Photocontrolled Programmable Enzymatic Cascade for Robust CRISPR Diagnostics

CRISPR-Cas12a-based diagnostic technologies have revolutionized nucleic acid detection, but their broader application remains constrained by the protospacer adjacent motif (PAM) requirement and limited multiplexing capabilities due to reliance on trans-cleavage. Here, we present a photocontrolled programmable enzymatic cascade strategy that enables temporal regulation of three sequential reactions─nucleic acid amplification, photoactivated lambda exonuclease (λ-exon)-mediated single-stranded DNA (ssDNA) generation, and PAM-independent Cas12a detection─all within a one-pot system, effectively overcoming the PAM constraint.
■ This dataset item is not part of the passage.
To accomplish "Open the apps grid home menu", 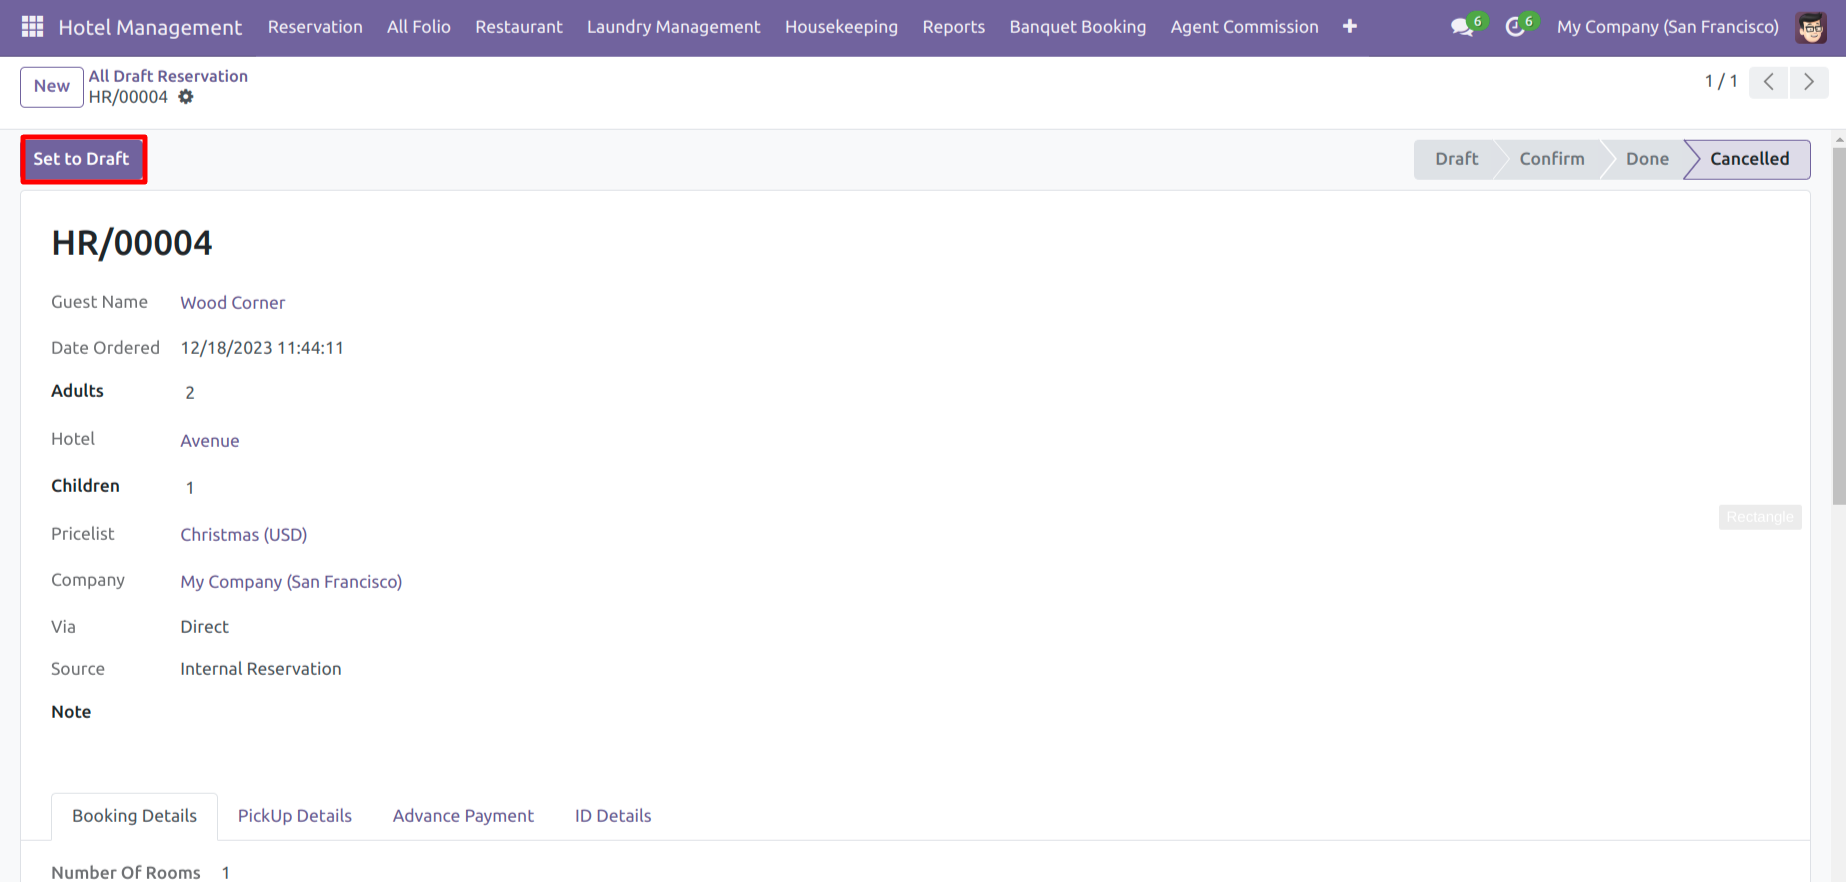I will 32,27.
We further exploit the orthogonal trans-cleavage activity of Cas12a and Cas13a to enable simultaneous dual-gene detection within the one-pot system, thereby circumventing multiplexing limitations. Applied to clinical Mycobacterium tuberculosis (MTB) samples, the method allows detection of both the IS6110 gene of MTB and the human ACTB (β-actin) internal control gene. This photocontrolled one-pot CRISPR diagnostic technology enhances flexibility in target site selection and overcomes the limitations of conventional CRISPR diagnostics, which cannot simultaneously detect both target genes and internal controls. This approach holds promise for advancing the clinical application of CRISPR-based diagnostics.